Knockdown of C-terminal Src kinase by siRNA-mediated RNA interference augments T cell receptor signaling in mature T cells.

C-terminal Src kinase (Csk) controls the Src family kinase Lck, which is essential for T cell antigen receptor (TCR)-mediated signaling. For the first time, we here report the effects of acute elimination of Csk in Jurkat T cells and primary T cells using short interfering (si) RNA. In both cell types, 70-85% knockdown of Csk was achieved within 48 h. No alterations in surface expression of CD3, CD4 or CD8, or in Lck protein level were observed. Phosphorylation of Y505 in Lck was markedly reduced and a concomitant 4-5-fold increase in Lck Y394 phosphorylation was observed both in normal and Jurkat T cells. Kinase assays revealed 2-3-fold higher Lck activity. In Jurkat cells, basal levels of zeta chain phosphorylation were elevated, and spontaneous NFAT-AP-1 activation occurred, indicating aberrant Lck kinase activity. After TCR triggering, Csk knockdown cells revealed faster and stronger, but not sustained, phosphorylation of Lck Y394 and zeta chains compared to control.
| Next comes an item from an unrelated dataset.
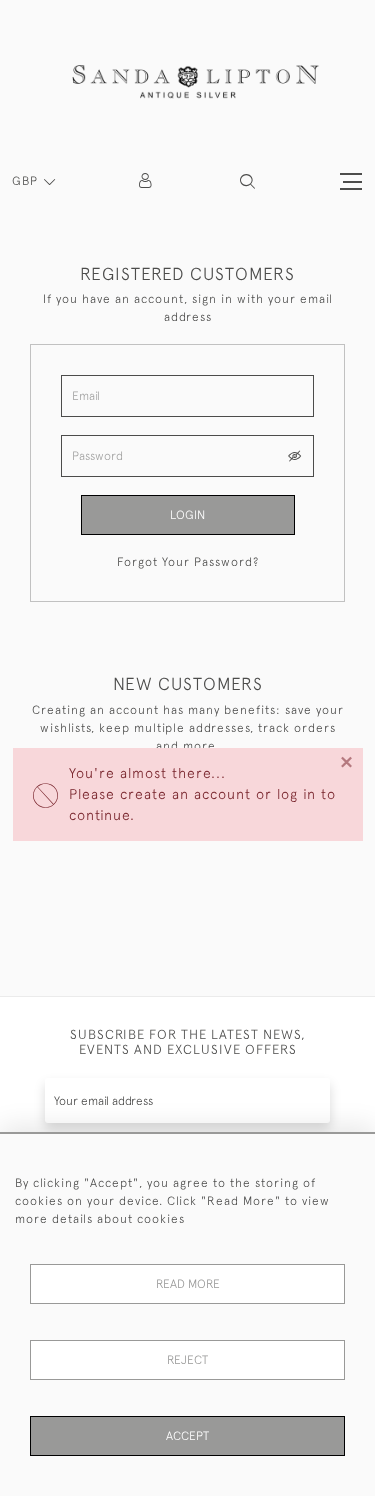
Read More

TCR-induced activation of NFAT-AP-1 and TCR/CD28-stimulated IL-2 secretion occurred at weaker stimuli and with augmented responses in Csk knockdown Jurkat and primary T cells, respectively. Altogether, these data suggest that acute elimination of Csk in T cells without evolution of compensatory mechanisms results in aberrant Lck activity and augmented TCR-stimulated responses.